Work task: Your task is to repeat exactly the lines below between the line holding "Image resolution: width=1080" and the line holding "Open the three-dot post options menu", inclusive, and only those.

Data for the task:
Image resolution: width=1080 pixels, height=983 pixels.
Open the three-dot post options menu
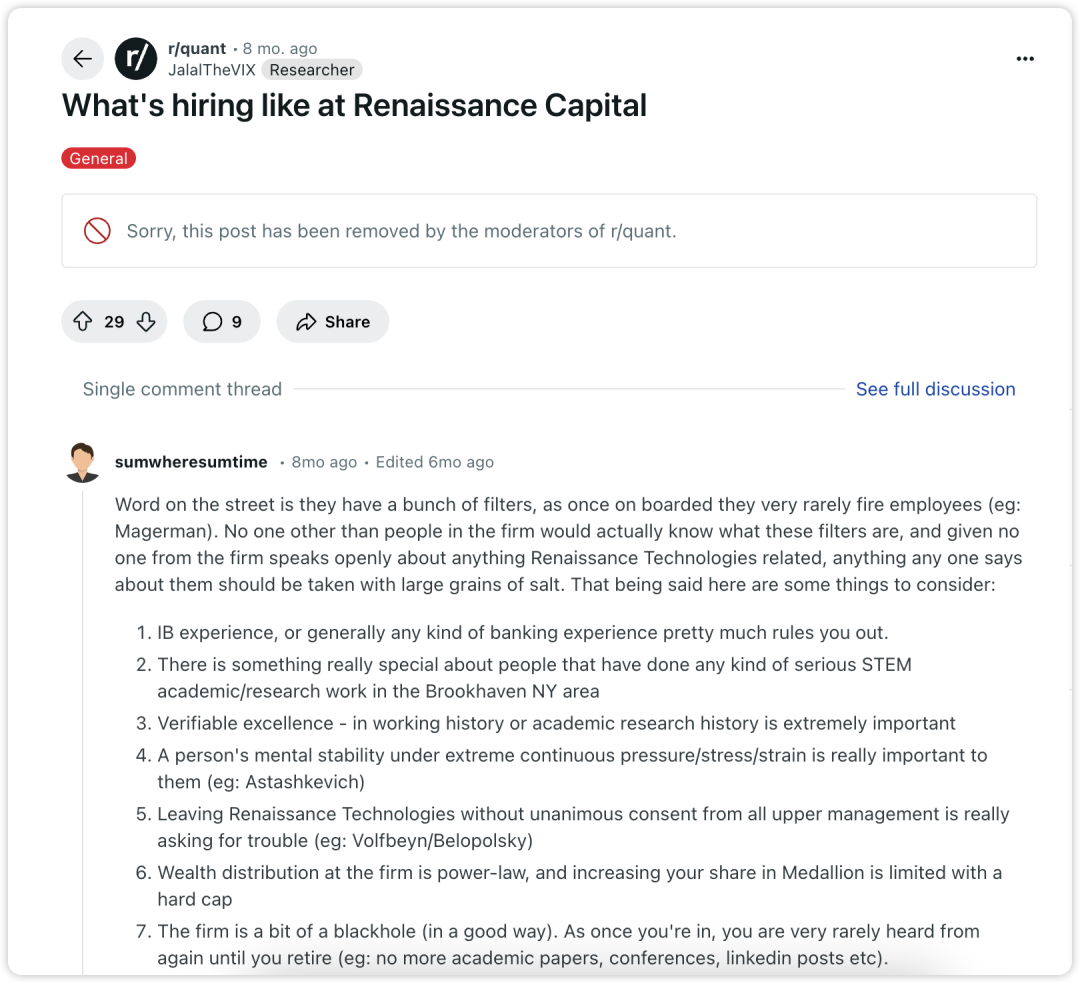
* * *
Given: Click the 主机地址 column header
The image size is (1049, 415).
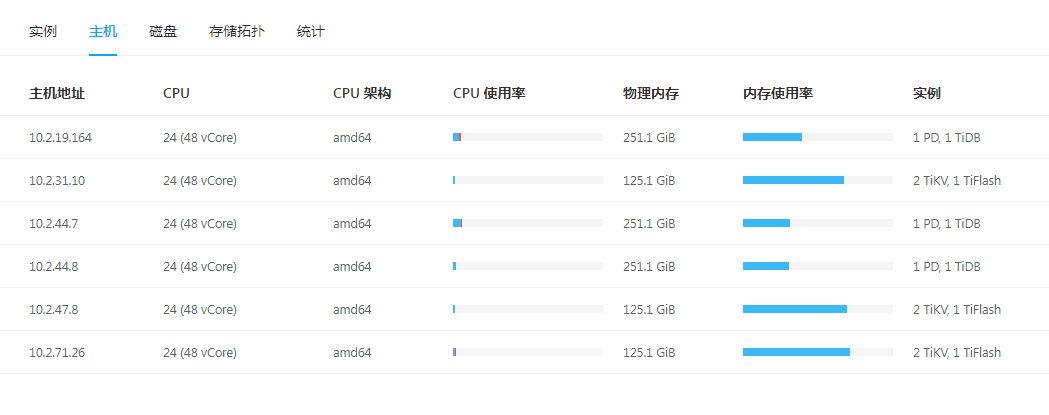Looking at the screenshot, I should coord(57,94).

Task response:
Image resolution: width=1080 pixels, height=983 pixels.
Open the three-dot post options menu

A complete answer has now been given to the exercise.